▶ _Problem description_
Please copy exactly the lines that begin with the one containing "This screenshot has width=776, height=550." and end with the last line of the entries.
(Material for this task)
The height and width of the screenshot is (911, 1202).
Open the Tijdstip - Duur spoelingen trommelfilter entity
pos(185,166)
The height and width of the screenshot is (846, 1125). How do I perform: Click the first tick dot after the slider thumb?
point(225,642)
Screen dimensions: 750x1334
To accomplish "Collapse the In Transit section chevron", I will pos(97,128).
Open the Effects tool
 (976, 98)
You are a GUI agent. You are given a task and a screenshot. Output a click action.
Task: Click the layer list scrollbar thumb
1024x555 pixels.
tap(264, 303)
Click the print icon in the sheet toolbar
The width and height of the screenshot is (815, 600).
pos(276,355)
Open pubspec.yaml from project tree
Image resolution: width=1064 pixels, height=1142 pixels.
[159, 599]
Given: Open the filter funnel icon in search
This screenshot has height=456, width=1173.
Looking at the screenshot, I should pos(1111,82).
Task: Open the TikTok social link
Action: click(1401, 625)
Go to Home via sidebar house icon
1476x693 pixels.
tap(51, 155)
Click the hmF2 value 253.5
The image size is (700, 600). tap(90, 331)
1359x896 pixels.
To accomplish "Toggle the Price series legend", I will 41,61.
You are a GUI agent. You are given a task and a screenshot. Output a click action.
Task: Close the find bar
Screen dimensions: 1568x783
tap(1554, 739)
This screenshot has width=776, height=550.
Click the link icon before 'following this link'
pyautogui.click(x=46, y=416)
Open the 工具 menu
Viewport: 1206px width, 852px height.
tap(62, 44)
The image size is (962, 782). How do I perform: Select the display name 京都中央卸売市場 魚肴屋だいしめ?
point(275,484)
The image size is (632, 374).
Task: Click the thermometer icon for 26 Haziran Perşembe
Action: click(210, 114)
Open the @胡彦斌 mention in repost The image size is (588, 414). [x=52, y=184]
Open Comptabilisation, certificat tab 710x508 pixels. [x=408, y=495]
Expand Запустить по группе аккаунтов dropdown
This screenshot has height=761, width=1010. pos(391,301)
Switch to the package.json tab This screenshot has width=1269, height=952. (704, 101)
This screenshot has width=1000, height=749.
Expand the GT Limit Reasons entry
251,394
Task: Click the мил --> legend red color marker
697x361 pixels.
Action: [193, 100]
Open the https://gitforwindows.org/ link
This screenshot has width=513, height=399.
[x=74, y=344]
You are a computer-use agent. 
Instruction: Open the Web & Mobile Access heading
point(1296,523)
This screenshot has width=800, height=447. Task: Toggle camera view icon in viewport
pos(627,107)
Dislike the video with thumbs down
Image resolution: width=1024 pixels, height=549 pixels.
(End Material for this task)
▶ _Response area_
This screenshot has width=776, height=550.
Click the link icon before 'following this link'
pyautogui.click(x=46, y=416)
Open the 工具 menu
Viewport: 1206px width, 852px height.
tap(62, 44)
The image size is (962, 782). How do I perform: Select the display name 京都中央卸売市場 魚肴屋だいしめ?
point(275,484)
The image size is (632, 374).
Task: Click the thermometer icon for 26 Haziran Perşembe
Action: click(210, 114)
Open the @胡彦斌 mention in repost The image size is (588, 414). [x=52, y=184]
Open Comptabilisation, certificat tab 710x508 pixels. [x=408, y=495]
Expand Запустить по группе аккаунтов dropdown
This screenshot has height=761, width=1010. pos(391,301)
Switch to the package.json tab This screenshot has width=1269, height=952. (704, 101)
This screenshot has width=1000, height=749.
Expand the GT Limit Reasons entry
251,394
Task: Click the мил --> legend red color marker
697x361 pixels.
Action: [193, 100]
Open the https://gitforwindows.org/ link
This screenshot has width=513, height=399.
[x=74, y=344]
You are a computer-use agent. 
Instruction: Open the Web & Mobile Access heading
point(1296,523)
This screenshot has width=800, height=447. Task: Toggle camera view icon in viewport
pos(627,107)
Dislike the video with thumbs down
Image resolution: width=1024 pixels, height=549 pixels.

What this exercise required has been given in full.